> _Text section_:
===============
April 1 this year was not an ordinary Sunday. That day, 17 local Kashmiri men died. Of them, 13 were armed local militants and four were civilians — killed when they rushed to the encounter sites to protest against military action.
The bloody Sunday was a reminder of the festering insurgency in Jammu and Kashmir; of the fact that the locals are once again leaving the comfort of their classrooms and disappearing into the mountains to train as militants in makeshift camps.
It was also a reminder that Kashmiris — women included — are rushing to encounter sites despite the danger of being killed in crossfire.
Kashmir is the biggest internal security challenge that successive state governments and the Centre have had to grapple with.
Prime Minister Narendra Modi promised to take Atal Bihari Vajpayee’s formula of Kashmiriyat, insaniyat and jamhooriyat forward, but peace remains a serious casualty.
Modi spent his first Diwali in flood-affected Srinagar in 2014 but that gesture is all but forgotten in the constant trail of death. Since the Peoples Democratic Party (PDP) and the Bharatiya Janata Party (BJP) joined hands to form a government in the state in 2015, the number of locals joining militancy has gone up with each passing year.
According to official data, while only 16 local militants were active in 2013, the number jumped to 53 in 2014. After Hizbul Mujahideen commander Burhan Wani became the poster boy of new techsavvy militants, the number went up to 66 in 2015, 88 in 2016 and it swelled to 124 in 2017.
Only recently, Junaid Sehrai, the son of Tehreek-e-Hurriyat chief, Ashraf Sehrai (touted as separatist SAS Geelani’s successor) joined the ranks of militants and surprised many. Junaid is a PhD scholar from Jamia Millia University in New Delhi and an MBA from Srinagar.
The death toll of civilians and the killing of militants saw a sharp spike after Wani was killed in July 2016. The unrest that engulfed the Valley left over 100 civilians dead and thousands wounded by pellet guns that became the leitmotif of the oppressive arm of the State.
The security forces, including the army, went on the back foot and operations against terrorists were stopped, especially in South Kashmir, which became the epicentre of the unrest.
In 2017, however, more than 200 militants were killed, according to police records. State police chief SP Vaid says the number is the highest in seven years. In 2010, 270 militants were killed.
Independent observers argue — perhaps correctly — that the Kashmir problem cannot be summed up by sheer numbers. “Data does not capture the depth and spread of the widespread alienation that lies at the core of the protests that have become a daily occurrence. Why is no one asking why Kashmir’s youth are pelting stones when they should be at work or in their classrooms?” asked an observer who asked not to be named.
Kashmir, in fact, has been hurtling from one crisis to another in the past four years that the PDP and the BJP have been alliance partners. The main opposition party, headed by former chief minister Omar Abdullah, has been arguing that the alliance has acted as a red flag. Experts argue that he may not be off the mark because his successor, Mehbooba Mufti, was the one who sought votes on the pretext of keeping the BJP out of the Valley.
It hasn’t helped that the two alliance partners are pulling in different directions. The recent rape and murder of an eight-year-old in Kathua in the Jammu region is the latest example of the uneasy relationship between the two. The BJP was finally forced to drop two of its ministers, who had joined a rally in support of the rape accused, but only after Mehbooba’s brother, Tasadduq Mufti — the state’s tourism minister — spoke up, using strong language.
===============
> _Source material_:
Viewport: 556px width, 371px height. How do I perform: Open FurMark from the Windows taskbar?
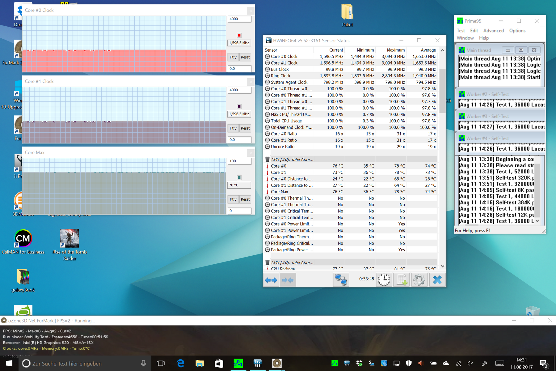tap(277, 363)
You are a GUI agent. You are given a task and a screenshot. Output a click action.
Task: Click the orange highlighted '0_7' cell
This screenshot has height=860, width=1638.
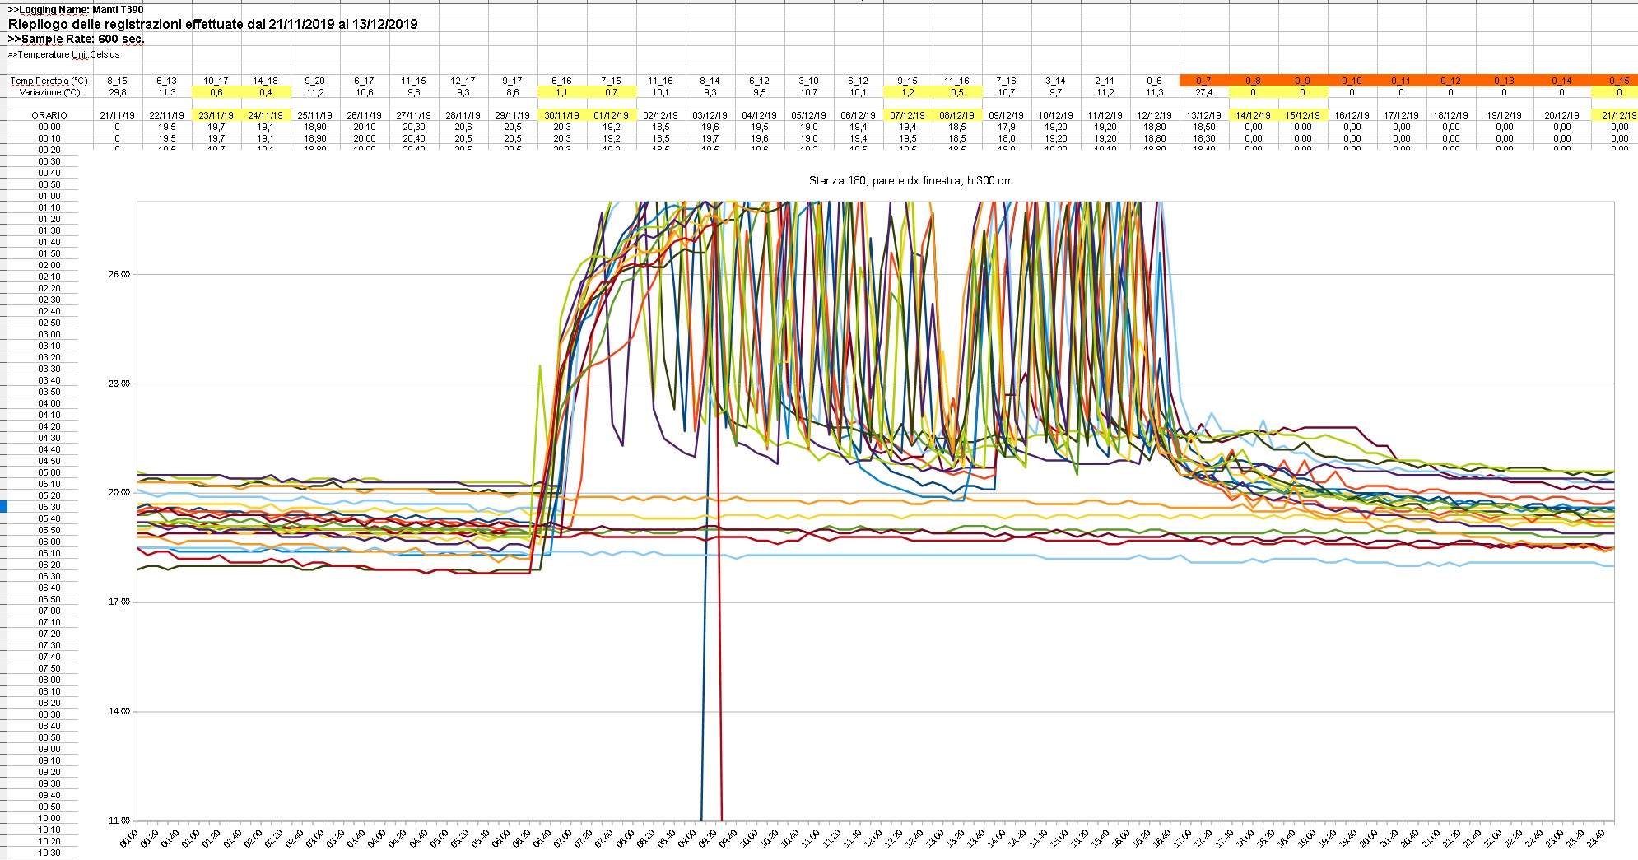[1203, 81]
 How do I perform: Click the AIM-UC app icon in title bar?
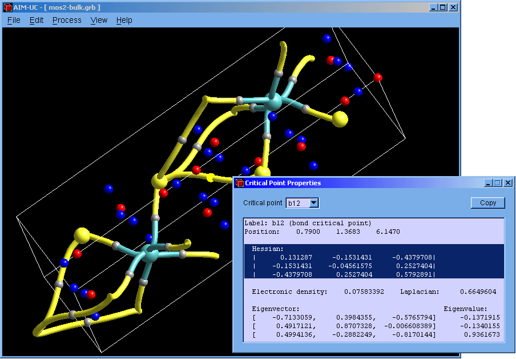7,7
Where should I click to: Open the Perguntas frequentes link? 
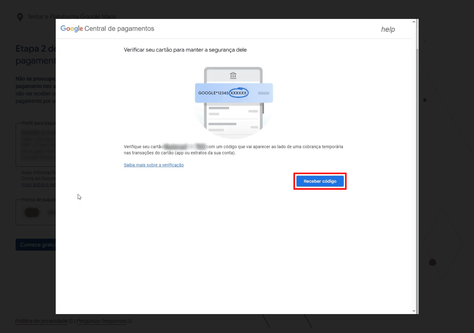pyautogui.click(x=101, y=321)
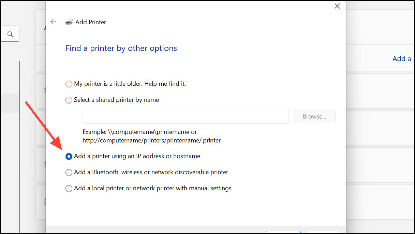Viewport: 415px width, 234px height.
Task: Click inside the shared printer name text field
Action: pos(186,116)
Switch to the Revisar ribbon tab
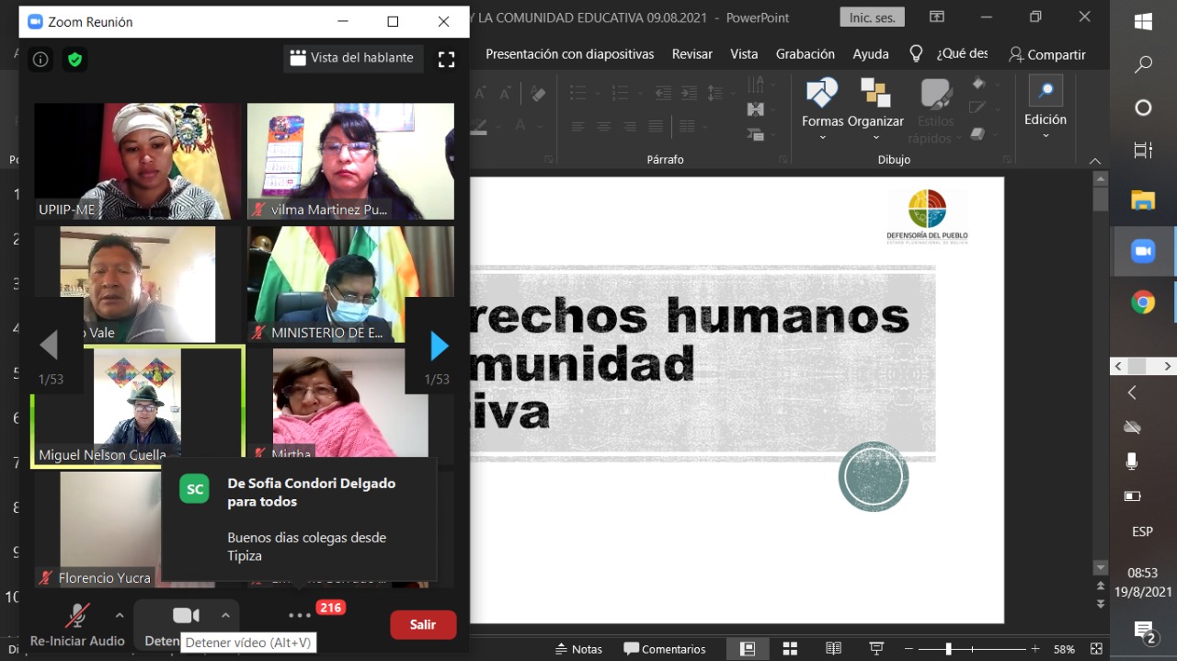Screen dimensions: 1177x661 [x=691, y=53]
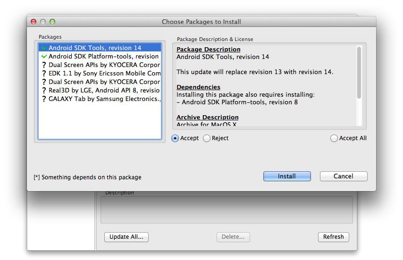Select Android SDK Platform-tools package entry
Image resolution: width=403 pixels, height=260 pixels.
pos(100,56)
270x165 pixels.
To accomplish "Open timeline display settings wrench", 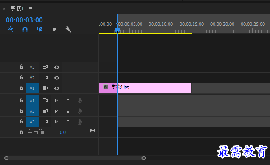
===============
> _Task list_:
#1 Turn the paragraph of the Kashmir article that begins "According to official data" into a short list that keeps its main figures.
#2 Reproduce the lines of the listing from the one containing "Where should I" through the end of the listing, with both ends included, and leave out the pictures.
The Kashmir article and the listing were taken from separate, unrelated sources.

> _In response_:
#1
Active local militants, according to official data:
- 2013: 16
- 2014: 53
- 2015: 66, after Hizbul Mujahideen commander Burhan Wani became the poster boy of new tech-savvy militants
- 2016: 88
- 2017: 124

#2
Where should I click to: Open the Perguntas frequentes link? 
pyautogui.click(x=101, y=321)
Viewport: 415px width, 234px height.
Task: Click inside the shared printer name text field
Action: pos(186,116)
Switch to the Revisar ribbon tab
Screen dimensions: 1177x661 [x=691, y=53]
Select Android SDK Platform-tools package entry
Image resolution: width=403 pixels, height=260 pixels.
pos(100,56)
270x165 pixels.
To accomplish "Open timeline display settings wrench", 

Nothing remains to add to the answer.